Word of the new DNA evidence came on the same day that FBI agents visited the home of Tamerlan Tsarnaev’s widow’s parents in suburban Providence, Rhode Island. That residency is where the bombing suspect’s widow, Katherine Russell, and her three-year-old daughter have been staying since the eldest Tsarnaev brother was revealed to be a suspect in the attack and was subsequently killed during a shootout with Boston police.

A lawyer representing Russell stated that she is actively cooperating with the investigation. As the Wall Street Journal reports, FBI officials have been negotiating with her lawyer for full access to question Russell, though she has not been named a suspect in the April 15 bombing.
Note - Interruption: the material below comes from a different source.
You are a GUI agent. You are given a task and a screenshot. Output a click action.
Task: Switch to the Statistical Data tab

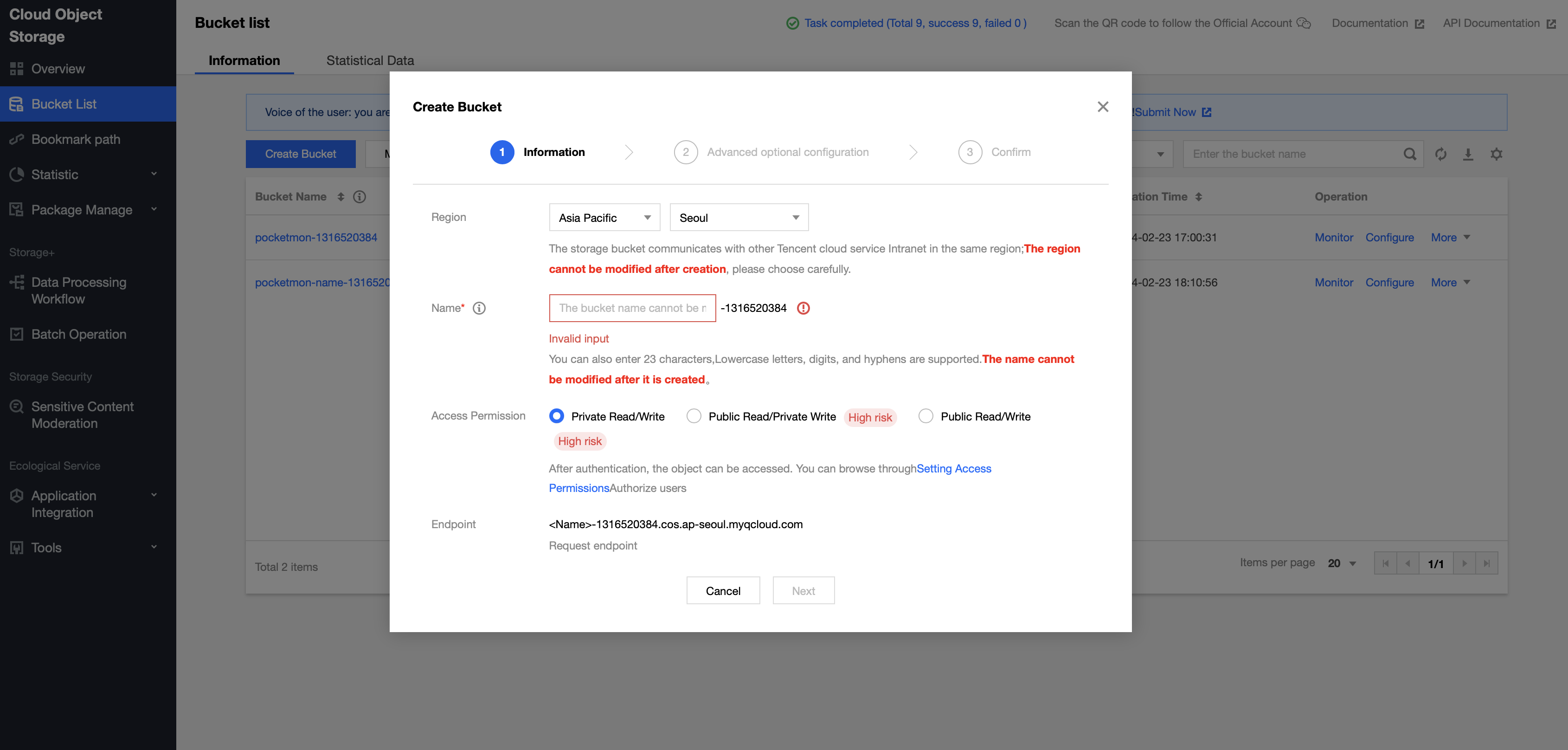(369, 60)
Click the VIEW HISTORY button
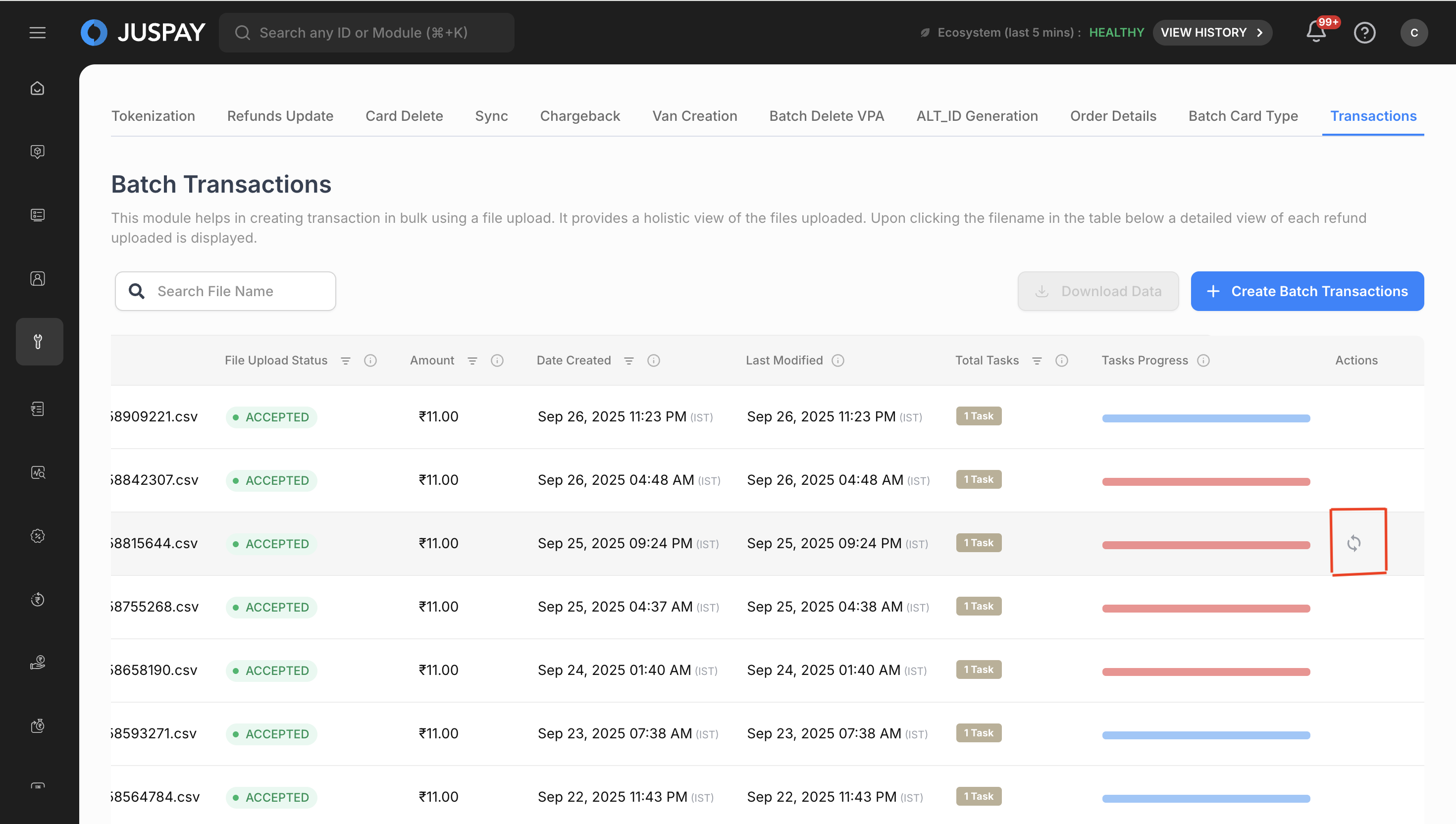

Officials confirmed that agents collected a DNA sample from Russell after days of negotiations, which they say will be analyzed for a match with DNA recently found on the bomb parts.

FBI agents spent several hours at the home of Russell’s parents, emerging with bags marked as DNA samples, a person familiar with the case told Reuters. Russell and Tamerlan Tsarnaev lived with their daughter in Cambridge, Massachusetts, and police are known to have found bomb elements in their home.

According to Russell’s lawyers, she was unaware of 26-year-old Tamerlan Tsarnaev’s radicalization as she spent the majority of her time working as a health aide, while her husband stayed at home watching their daughter.